Ray et al. assessed the prevalence of gastrointestinal S. aureus colonization among a convenience sample of 37 patients colonized with VRE and reported that 20 (54.1%) of these patients were also colonized with MRSA (27). However, comparing these results to those presented here is difficult, given the stark differences between patient groups. The study by Ray et al. included only hospitalized patients from whom a minimum of 3 stool samples (collected weekly) were obtained (i.e., inpatients with extended lengths of stay). We believe that ICU patients co-colonized with VRE and MRSA are at risk of acquiring and transmitting VRSA because they generally are exposed to greater antimicrobial selective pressure, have extended lengths of stay, greater likelihood of indwelling devices, greater severity of illness, and are more likely to have a history of previous hospitalization and related exposures than patients admitted to general medical wards. Despite these differences, perirectal colonization of both organisms was similar between the patients in the study by Ray et al. and this study (54.1% vs. 40.3%, respectively). Other studies have also suggested a prevalence of VRE/MRSA co-colonization or co-infection ranging from 9.5% to 28.6%; however, these studies relied upon clinical cultures to provide these estimates (14,15).

A limitation of this study is that investigators were unable to determine the species of the VRE isolates. Historically, Enterococcus faecalis has been more likely to be associated with conjugation events and subsequent VRSA colonization or infection compared with E. faecium (7,28). However, only 3 VRSA cases are known, and we are not aware of any biologic explanation for why E. faecium would be less likely to be involved in transmission of vancomycin resistance to MRSA compared with E. faecalis. Still, these data would have been useful and informative. A previous, hospitalwide study at UMMC suggested that among isolated VRE, the prevalence of E. faecium and E. faecalis were 87%, and 13%, respectively (29).

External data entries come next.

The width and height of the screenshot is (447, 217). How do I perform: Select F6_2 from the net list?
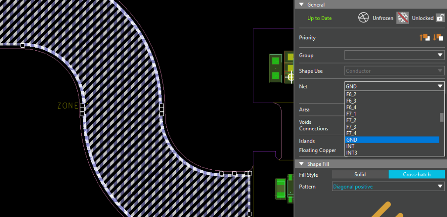tap(351, 94)
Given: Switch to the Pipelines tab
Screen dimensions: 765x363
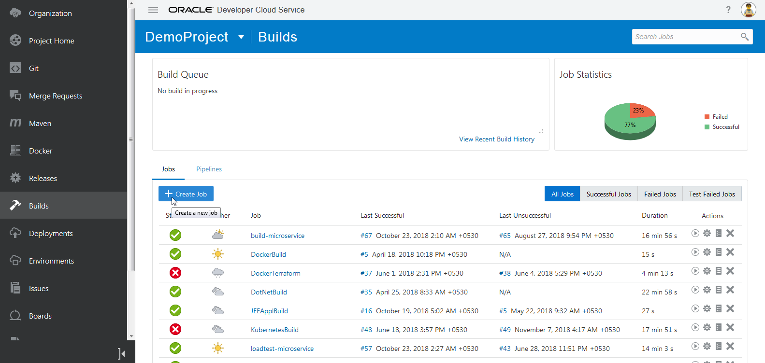Looking at the screenshot, I should click(209, 169).
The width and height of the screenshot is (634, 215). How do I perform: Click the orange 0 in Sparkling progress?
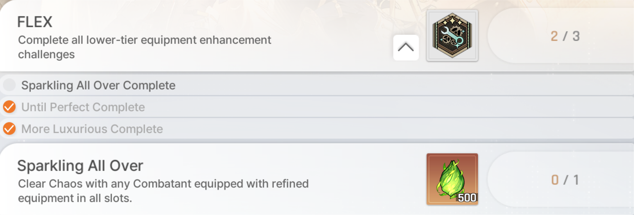tap(555, 180)
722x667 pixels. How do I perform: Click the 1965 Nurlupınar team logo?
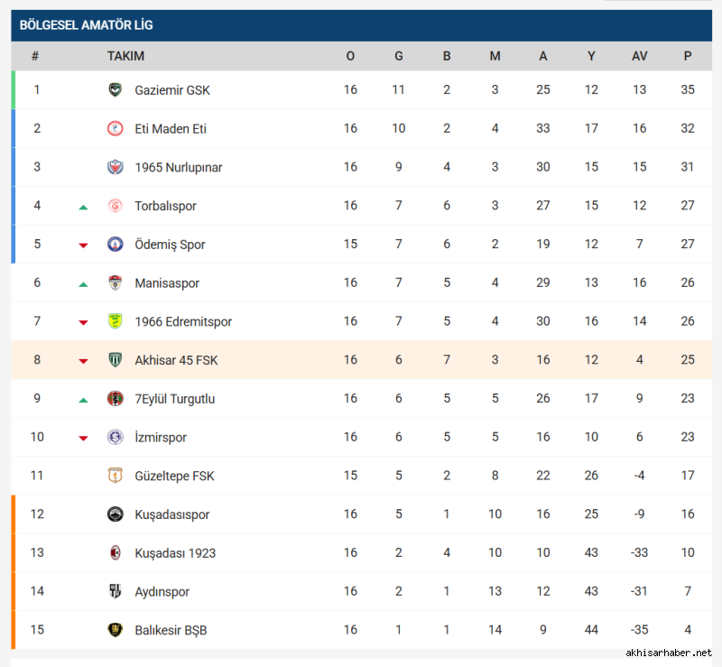tap(115, 167)
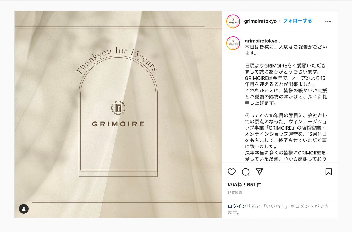Follow grimoiretokyo with フォローする
Image resolution: width=352 pixels, height=232 pixels.
pos(298,21)
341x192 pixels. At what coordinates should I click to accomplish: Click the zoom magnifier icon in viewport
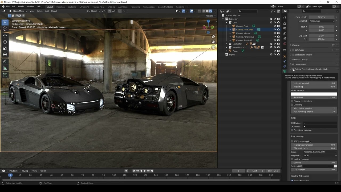click(213, 37)
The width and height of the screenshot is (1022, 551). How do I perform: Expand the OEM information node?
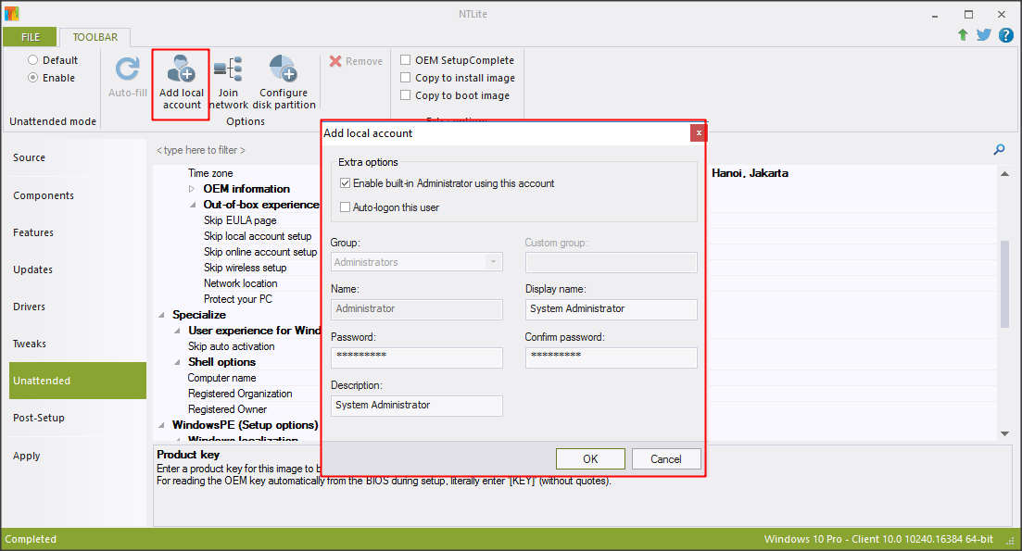pyautogui.click(x=193, y=189)
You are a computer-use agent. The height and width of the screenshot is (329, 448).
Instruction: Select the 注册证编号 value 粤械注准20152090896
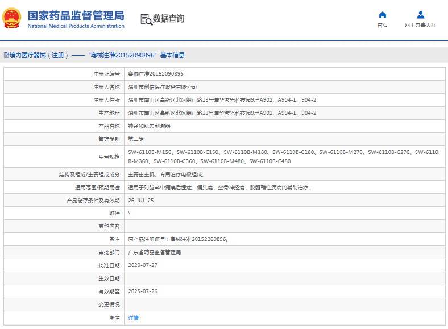pos(156,74)
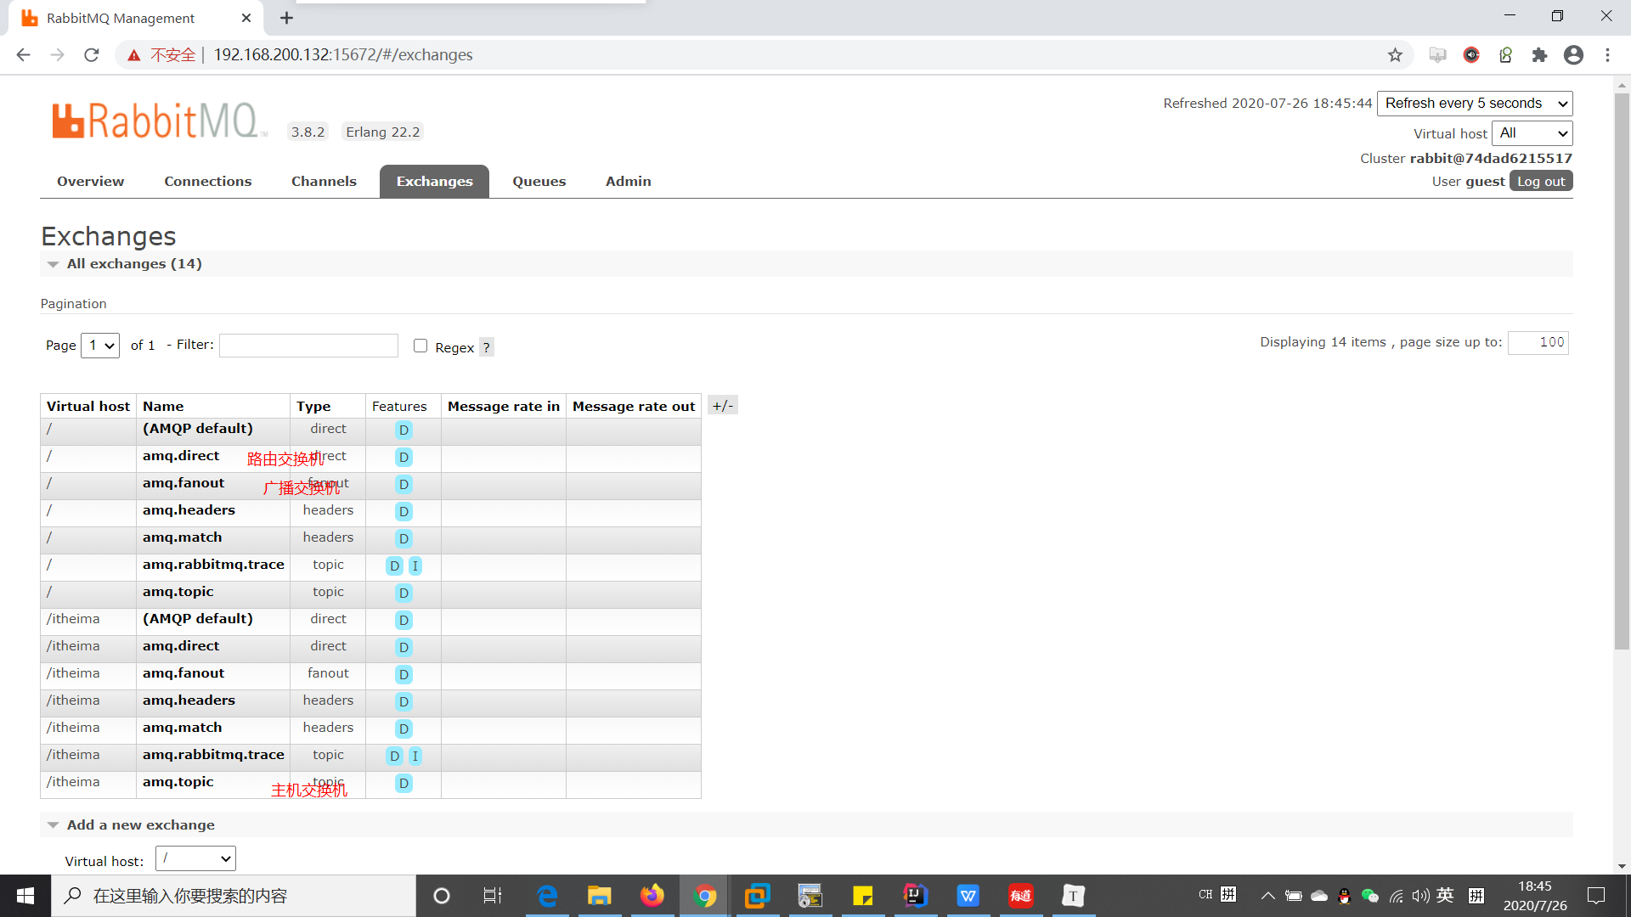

In summary, these data describe a high prevalence of patients co-colonized with VRE and MRSA on admission to an ICU at a tertiary-care hospital, none of whom would have been detected by clinical culture. Risk factors for VRE and MRSA co-colonization are also described. Given that many of these patients were discharged to other institutions, treating physicians and infection control personnel must be cognizant of the risks for VRSA colonization and infection and use appropriate precautions. Appropriate methods to rapidly detect co-colonized patients must be identified to suppress the emergence of VRSA; limit patient-to-patient transmission of MRSA, VRE, and VRSA; and prevent endemic VRSA colonization in healthcare institutions.